Homem é condenado a 30 anos de prisão por matar adolescente em Cacimbinhas

Crime ocorreu em 2010; vítima foi atacada dentro de casa enquanto dormia no povoado Minador do Lúcio

Por 7Segundos, com Ascom MPAL 20/05/2026 17h05
Homem é condenado a 30 anos de prisão por matar adolescente em Cacimbinhas
Réu foi condenado a 30 anos de prisão pelo assassinato de adolescente em Cacimbinhas - Foto: MPAL

O Tribunal do Júri de Cacimbinhas condenou, nesta quarta-feira (20), José Afrizio da Silva a 30 anos de prisão em regime fechado pelo assassinato da adolescente Josefa Cristina Lopes da Silva, de 14 anos. 

O crime ocorreu em 2010, no povoado Minador do Lúcio, zona rural do município, e a condenação foi obtida após atuação do Ministério Público de Alagoas no julgamento realizado quase 16 anos depois do caso.

O júri foi conduzido pelo juiz Robério Monteiro de Souza, enquanto a acusação foi sustentada pelo promotor de Justiça Izelman Inácio. O Conselho de Sentença reconheceu as qualificadoras de motivo fútil e recurso que dificultou a defesa da vítima, concordando com a tese apresentada pelo MPAL.

Segundo a investigação, o acusado pretendia matar o irmão da adolescente após uma discussão motivada por uma dívida de R$ 20 relacionada a um jogo de sinuca.

Na noite do crime, José Afrizio invadiu a residência da família e entrou no quarto errado. Acreditando que atacava o alvo da vingança, atingiu Josefa Cristina com vários golpes de faca enquanto ela dormia.

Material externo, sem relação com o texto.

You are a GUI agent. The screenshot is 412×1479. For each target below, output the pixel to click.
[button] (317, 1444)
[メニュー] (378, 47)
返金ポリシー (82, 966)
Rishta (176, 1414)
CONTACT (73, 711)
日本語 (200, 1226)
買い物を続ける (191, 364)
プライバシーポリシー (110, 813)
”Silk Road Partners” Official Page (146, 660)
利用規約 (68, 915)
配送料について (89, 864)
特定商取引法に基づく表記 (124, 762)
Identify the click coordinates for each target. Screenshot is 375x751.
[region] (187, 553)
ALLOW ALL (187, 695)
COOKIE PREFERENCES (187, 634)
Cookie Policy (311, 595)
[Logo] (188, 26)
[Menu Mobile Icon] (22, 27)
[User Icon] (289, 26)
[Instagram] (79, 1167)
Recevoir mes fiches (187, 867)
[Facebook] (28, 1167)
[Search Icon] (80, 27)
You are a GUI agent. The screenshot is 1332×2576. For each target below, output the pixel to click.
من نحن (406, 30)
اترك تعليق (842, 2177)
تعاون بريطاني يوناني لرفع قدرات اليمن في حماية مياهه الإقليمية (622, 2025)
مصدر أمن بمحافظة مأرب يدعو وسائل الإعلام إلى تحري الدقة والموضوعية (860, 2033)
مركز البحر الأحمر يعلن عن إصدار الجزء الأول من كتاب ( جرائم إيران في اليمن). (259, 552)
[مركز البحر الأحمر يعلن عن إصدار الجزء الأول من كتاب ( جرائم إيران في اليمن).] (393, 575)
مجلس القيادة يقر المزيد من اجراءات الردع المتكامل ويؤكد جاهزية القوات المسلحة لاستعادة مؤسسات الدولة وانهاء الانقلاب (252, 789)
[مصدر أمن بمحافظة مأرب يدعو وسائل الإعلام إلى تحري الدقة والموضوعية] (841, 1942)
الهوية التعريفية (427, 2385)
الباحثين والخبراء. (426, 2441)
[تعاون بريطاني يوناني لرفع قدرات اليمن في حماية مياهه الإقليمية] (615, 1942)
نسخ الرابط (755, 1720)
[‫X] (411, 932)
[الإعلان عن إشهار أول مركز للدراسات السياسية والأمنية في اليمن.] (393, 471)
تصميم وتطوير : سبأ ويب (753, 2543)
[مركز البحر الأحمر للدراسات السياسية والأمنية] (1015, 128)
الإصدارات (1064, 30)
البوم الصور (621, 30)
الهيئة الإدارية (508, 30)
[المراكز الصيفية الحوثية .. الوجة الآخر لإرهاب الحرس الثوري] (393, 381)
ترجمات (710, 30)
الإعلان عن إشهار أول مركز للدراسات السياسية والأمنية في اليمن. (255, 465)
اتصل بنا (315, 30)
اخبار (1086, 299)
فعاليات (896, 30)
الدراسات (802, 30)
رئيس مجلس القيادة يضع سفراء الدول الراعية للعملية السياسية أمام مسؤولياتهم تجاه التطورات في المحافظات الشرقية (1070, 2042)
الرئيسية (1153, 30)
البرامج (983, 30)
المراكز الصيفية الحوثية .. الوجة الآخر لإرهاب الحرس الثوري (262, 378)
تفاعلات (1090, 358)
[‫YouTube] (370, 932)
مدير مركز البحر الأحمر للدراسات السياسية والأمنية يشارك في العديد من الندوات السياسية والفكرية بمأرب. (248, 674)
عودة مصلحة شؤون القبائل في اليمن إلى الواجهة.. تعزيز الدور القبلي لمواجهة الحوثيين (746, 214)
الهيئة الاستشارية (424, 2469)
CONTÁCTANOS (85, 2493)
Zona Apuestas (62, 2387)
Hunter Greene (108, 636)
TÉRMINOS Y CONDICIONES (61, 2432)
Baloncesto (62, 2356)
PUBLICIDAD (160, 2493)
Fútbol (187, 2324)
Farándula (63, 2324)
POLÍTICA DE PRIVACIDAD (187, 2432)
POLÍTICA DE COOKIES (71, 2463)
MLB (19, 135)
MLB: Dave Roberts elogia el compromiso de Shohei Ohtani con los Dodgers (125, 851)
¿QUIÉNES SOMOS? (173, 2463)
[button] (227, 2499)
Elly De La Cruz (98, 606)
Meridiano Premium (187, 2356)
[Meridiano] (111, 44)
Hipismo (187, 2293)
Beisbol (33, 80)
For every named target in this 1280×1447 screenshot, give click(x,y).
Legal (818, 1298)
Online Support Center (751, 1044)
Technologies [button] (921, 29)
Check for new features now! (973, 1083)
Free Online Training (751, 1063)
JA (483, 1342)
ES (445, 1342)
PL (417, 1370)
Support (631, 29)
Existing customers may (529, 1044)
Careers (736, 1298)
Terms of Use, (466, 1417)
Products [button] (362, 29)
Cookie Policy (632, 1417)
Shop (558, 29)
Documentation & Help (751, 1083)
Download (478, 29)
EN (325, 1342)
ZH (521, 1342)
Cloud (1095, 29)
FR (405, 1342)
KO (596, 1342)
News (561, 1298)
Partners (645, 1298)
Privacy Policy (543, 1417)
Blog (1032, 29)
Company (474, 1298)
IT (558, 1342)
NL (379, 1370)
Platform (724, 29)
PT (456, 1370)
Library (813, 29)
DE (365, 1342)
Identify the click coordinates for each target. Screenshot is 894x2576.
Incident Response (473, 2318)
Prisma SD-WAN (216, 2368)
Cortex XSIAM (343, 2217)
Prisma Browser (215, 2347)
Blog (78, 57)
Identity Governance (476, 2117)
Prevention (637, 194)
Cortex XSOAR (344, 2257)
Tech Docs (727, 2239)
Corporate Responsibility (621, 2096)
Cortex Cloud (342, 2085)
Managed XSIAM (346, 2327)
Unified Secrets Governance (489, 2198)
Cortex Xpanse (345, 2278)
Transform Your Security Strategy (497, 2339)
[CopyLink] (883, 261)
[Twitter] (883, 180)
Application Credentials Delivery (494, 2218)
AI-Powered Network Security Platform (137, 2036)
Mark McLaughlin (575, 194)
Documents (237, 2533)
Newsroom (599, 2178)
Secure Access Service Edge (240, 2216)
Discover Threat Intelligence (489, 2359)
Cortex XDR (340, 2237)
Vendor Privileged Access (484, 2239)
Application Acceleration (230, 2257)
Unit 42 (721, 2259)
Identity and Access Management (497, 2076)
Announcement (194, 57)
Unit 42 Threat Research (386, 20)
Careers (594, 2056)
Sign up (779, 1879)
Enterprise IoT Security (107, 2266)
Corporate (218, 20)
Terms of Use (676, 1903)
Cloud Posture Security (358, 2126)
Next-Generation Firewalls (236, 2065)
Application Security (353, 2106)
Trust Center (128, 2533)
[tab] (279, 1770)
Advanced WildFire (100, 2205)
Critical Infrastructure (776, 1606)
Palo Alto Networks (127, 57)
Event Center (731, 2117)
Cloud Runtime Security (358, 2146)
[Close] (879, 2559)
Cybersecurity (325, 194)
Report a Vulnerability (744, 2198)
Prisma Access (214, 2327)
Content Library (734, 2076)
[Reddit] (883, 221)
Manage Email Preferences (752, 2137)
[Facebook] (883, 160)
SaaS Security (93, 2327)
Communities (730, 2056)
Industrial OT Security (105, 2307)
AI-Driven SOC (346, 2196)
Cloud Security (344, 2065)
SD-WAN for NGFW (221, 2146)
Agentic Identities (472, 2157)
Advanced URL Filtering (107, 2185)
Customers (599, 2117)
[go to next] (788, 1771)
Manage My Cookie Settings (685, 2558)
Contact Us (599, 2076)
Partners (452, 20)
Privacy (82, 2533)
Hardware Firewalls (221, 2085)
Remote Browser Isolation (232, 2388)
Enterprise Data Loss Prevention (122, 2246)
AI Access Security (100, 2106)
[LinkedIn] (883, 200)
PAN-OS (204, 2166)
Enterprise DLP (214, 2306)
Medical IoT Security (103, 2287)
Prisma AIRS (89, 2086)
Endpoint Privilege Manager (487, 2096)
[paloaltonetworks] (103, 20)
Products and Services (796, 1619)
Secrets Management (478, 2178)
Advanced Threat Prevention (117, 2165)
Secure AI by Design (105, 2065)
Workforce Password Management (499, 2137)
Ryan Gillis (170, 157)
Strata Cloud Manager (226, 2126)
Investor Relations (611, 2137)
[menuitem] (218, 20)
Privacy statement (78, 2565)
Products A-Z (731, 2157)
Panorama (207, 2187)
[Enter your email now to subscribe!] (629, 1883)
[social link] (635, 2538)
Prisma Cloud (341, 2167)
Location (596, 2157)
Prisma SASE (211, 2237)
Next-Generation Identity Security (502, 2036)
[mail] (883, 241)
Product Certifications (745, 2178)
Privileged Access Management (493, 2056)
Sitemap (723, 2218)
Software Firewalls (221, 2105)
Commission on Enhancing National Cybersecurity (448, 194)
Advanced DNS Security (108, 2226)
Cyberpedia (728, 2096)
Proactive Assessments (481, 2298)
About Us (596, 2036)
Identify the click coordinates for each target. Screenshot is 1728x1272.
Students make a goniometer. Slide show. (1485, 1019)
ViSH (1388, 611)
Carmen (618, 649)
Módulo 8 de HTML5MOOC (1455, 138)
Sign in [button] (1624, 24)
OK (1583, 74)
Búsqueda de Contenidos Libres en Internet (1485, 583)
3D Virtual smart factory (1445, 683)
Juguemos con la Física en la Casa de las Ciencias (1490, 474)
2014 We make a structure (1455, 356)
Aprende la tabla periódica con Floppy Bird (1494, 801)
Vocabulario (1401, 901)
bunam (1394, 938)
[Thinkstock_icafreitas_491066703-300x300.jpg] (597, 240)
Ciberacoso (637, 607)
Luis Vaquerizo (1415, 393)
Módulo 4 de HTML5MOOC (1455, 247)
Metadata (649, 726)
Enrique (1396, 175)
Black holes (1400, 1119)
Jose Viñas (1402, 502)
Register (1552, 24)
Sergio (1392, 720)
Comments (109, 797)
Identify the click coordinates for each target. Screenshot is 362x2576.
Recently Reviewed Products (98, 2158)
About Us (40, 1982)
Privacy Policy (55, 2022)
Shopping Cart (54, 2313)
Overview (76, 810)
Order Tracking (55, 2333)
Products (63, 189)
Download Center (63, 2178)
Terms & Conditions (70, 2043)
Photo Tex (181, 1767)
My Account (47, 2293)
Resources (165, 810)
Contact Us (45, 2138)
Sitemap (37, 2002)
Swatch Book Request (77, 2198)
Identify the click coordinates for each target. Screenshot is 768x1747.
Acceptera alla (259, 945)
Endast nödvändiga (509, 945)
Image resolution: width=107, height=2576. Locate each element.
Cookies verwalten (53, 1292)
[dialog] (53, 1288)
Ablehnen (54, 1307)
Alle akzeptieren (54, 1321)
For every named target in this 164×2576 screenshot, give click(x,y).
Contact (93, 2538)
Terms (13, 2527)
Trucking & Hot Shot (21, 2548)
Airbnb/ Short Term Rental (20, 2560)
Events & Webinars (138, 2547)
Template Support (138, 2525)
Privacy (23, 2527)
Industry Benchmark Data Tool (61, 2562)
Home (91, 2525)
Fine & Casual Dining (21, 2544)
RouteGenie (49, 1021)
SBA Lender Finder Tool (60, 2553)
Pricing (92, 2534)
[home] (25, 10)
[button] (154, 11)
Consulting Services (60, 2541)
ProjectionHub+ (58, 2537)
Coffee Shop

Os pais da adolescente acordaram após ouvirem os gemidos da filha e entraram em luta corporal com o acusado, conseguindo arrancar parte das roupas dele antes da fuga. A jovem chegou a ser socorrida para a Unidade de Emergência de Arapiraca, mas não resistiu aos ferimentos.

Durante o julgamento, o promotor Izelman Inácio destacou a gravidade do crime e a longa espera da família por justiça.

“O crime estarreceu a pequena cidade. Uma menina foi assassinada brutalmente dentro de casa por causa de uma dívida de vinte reais. O Ministério Público entrou naquele salão do júri em defesa da vida e para dar uma resposta à sociedade”, afirmou.

Além da condenação criminal, a Justiça determinou indenização mínima de R$ 100 mil à família da vítima. O réu estava preso preventivamente desde julho de 2025.